Rich countries should avoid sending plastics to countries that don’t manage them well and should support improved waste management and recycling. Producers should make plastics easier to recycle. Today’s mechanical recycling degrades the quality of plastic for reuse, and chemical recycling is costly. 

In the 1980s, fish populations declined dramatically. Since then, stocks have rebounded. Many salmon, tuna, cod, and haddock fisheries off Europe and North America are maintaining a stable population. South American, Asian, and African fish stocks are not.Decreased demand and whale protection laws mean that commercial fisheries harvest almost no whales.

To protect ocean life, people can reduce their consumption of fish, shop with biodiversity and climate stability in mind, buy fish with sustainability certification, set fishing quotas, limit the capture of non-target species, and establish and enforce fishing bans in protected areas. With discretion, fish, including farmed fish, can become an environmentally friendly food. 

Cause For Hope

Hannah Ritchie, a senior researcher in global development at the University of Oxford, parses contemporary research to debunk some doomsday scenarios and to remind readers that others may yet occur.
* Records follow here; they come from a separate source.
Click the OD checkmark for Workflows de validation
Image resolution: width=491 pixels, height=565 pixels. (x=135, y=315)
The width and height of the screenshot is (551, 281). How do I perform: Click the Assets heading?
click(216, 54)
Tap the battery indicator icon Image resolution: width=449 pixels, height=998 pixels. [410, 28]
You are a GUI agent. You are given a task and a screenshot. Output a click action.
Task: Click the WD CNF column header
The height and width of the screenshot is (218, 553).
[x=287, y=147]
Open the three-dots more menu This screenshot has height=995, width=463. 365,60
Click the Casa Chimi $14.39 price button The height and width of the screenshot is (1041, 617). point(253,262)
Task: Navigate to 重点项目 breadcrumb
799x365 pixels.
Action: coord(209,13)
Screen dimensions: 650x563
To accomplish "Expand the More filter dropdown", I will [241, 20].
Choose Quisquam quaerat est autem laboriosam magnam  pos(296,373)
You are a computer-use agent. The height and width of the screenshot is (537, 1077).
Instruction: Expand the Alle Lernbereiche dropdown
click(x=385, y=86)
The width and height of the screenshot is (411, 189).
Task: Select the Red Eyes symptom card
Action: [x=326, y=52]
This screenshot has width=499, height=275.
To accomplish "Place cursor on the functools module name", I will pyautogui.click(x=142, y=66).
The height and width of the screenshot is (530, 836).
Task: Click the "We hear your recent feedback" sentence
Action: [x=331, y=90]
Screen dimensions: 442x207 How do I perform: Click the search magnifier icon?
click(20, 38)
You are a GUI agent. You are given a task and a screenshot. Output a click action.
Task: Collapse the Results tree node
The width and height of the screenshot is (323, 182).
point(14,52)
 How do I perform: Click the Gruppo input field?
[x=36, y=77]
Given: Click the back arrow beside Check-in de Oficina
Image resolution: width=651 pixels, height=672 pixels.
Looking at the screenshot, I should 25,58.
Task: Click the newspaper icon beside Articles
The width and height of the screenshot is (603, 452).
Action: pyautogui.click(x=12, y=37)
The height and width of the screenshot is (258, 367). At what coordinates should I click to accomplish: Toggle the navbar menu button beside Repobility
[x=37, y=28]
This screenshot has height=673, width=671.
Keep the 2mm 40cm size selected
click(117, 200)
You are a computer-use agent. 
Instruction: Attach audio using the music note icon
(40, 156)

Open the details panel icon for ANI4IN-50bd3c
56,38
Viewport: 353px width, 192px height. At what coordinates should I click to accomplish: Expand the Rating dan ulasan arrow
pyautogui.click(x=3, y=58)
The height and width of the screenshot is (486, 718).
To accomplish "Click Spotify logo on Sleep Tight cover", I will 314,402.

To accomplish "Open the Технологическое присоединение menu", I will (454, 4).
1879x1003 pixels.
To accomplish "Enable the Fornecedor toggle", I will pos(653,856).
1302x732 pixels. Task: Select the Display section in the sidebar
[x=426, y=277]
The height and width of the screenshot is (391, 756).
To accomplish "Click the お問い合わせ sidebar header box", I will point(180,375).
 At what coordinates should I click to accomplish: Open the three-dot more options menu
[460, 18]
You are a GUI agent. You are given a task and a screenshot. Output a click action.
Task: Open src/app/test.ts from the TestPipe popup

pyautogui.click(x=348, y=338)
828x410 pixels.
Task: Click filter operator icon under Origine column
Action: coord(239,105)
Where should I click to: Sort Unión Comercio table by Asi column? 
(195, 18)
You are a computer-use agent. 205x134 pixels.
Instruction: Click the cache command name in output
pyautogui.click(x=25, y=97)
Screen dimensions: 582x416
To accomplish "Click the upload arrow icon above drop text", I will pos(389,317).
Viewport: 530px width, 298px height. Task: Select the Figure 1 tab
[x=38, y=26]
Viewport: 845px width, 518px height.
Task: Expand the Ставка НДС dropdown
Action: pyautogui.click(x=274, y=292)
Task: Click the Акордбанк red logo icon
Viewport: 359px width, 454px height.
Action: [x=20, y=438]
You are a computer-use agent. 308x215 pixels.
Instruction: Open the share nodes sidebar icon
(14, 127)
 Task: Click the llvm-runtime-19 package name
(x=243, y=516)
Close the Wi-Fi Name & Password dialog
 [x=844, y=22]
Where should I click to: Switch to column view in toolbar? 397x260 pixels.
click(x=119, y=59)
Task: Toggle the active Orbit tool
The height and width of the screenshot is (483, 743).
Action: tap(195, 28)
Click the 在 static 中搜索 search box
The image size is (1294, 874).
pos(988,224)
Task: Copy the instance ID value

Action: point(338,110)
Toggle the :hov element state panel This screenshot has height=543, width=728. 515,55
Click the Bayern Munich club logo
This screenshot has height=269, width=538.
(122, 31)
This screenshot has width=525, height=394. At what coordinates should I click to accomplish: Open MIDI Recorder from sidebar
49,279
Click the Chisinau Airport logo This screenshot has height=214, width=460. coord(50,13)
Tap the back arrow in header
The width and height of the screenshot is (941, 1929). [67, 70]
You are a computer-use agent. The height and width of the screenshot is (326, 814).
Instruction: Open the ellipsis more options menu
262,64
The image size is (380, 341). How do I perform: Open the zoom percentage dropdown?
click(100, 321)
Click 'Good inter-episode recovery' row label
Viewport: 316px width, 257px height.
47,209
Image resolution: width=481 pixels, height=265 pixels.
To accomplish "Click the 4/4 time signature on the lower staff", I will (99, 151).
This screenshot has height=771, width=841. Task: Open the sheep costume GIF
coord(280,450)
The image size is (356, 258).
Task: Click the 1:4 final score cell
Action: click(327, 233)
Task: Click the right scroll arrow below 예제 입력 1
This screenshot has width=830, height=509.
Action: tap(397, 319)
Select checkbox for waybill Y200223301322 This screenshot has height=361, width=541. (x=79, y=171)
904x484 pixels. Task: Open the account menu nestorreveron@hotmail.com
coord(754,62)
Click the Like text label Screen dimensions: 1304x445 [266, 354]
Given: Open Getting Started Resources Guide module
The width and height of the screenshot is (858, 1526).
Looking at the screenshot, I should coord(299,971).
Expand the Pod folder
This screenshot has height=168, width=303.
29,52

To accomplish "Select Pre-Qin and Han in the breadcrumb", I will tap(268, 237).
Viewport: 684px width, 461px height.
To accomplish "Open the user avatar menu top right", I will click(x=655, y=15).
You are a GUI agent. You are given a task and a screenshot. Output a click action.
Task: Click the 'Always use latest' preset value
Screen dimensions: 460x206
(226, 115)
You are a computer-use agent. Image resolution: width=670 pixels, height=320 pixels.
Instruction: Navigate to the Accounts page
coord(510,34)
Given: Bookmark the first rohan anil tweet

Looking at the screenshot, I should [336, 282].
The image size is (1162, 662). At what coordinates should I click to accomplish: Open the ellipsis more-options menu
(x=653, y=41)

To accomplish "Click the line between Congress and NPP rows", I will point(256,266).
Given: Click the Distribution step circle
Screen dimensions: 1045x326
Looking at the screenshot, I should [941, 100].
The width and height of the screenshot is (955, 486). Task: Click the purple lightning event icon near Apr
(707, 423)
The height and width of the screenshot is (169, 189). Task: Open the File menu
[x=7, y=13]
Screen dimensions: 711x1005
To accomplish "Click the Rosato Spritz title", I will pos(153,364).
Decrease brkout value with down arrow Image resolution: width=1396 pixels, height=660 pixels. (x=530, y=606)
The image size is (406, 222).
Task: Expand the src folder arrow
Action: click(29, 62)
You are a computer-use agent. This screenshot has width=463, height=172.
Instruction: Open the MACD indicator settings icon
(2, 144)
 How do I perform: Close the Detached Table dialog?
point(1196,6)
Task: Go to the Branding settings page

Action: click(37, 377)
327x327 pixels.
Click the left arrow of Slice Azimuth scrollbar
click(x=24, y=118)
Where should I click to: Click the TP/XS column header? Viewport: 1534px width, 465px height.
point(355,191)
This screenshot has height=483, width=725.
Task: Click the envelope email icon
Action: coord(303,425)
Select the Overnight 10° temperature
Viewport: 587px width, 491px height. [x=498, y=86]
Humanity is in a truly unique position to build a sustainable world.
Hannah Ritchie

She offers specific prescriptive actions, some that people must undertake and others that remain under the control of governments worldwide. Ritchie’s specificity, familiarity with up-to-the-minute research, ability to break research results down into the language of laypeople, and apparent lack of any political agenda make this a must-read for policy-makers, economists, investors, students of the environment, and all concerned citizens.